Yet the methodology of this show — constrained to works immediately traded or commissioned by Durand-Ruel — excludes the possibility of any form of visual context. A look at how the market previously operated and how exhibitions were done would really emphasize the visionary work the single trader did. Yes, he saved the struggling painters from ruin after they had been rejected from the Paris Salon, the high art establishment that decided what was tasteful and popular, and thus marketable.

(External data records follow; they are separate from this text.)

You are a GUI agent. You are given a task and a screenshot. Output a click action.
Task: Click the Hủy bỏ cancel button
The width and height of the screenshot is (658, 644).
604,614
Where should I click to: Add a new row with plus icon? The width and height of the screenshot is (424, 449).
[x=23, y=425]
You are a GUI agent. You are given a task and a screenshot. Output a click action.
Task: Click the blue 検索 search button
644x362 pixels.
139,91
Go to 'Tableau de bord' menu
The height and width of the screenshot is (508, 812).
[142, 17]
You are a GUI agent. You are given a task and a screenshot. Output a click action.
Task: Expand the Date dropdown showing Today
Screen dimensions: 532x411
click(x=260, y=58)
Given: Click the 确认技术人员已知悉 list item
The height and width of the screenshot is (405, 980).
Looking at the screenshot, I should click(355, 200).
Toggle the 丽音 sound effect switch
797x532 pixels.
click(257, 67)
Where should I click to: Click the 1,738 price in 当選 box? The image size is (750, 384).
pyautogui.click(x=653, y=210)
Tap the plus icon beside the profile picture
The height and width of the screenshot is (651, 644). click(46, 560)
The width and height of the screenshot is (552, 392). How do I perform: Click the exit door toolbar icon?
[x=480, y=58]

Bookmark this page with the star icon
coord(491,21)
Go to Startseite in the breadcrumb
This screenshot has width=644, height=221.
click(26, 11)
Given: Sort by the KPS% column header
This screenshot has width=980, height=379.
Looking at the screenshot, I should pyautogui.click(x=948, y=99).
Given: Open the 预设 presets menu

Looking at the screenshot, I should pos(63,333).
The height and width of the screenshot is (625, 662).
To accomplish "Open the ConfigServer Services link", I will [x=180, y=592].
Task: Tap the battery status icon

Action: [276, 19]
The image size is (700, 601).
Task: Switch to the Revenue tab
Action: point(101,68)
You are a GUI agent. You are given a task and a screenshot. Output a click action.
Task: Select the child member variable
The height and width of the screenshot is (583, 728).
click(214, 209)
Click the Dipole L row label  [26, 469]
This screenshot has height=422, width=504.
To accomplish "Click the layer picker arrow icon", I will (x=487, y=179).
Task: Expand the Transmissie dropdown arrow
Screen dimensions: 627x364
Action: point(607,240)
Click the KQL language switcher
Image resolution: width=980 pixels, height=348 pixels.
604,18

But a comparison with what art already populated the market — solid, “worthy” historical pieces, pastoral or genre pieces, rendered in “realistic,” earthy hues — would reveal with enormous force just how much the Impressionists’ way of seeing would eventually change and influence our very visual reception to art. Everybody viewing this exhibition today is already receptive to this type of painting as it is long ingrained in our cultural and visual sensibility. To many it will simply be a pleasure of seeing works we are pre-conditioned to accept and love. It is difficult, then, to imagine from this show just how radical, unrefined, and “alien” the non-realistic method of painting must have seemed to contemporary viewers in 1880s Paris. The National Gallery is in this sense missing a trick in pointing out just how game-changing this one man’s influence has been on the subsequent history of painting.
Inventing Impressionism continues at the National Gallery (Trafalgar Square, London, WC2N 5DN) through May 31.
Durand-Ruel was extremely important to the art market during the time of the Impressionists. I am pretty upset that I won’t be able to see the exhibit in person, since it is leaving the National Gallery before I go to London in September. However, there is one small correction about the article that I think should be pointed out- “Nafea Faa Ipoipo” by Paul Gaugain is not an Impressionist work, but actually Post-Impressionist, (a wide-encompassing movement in art but different from Impressionism).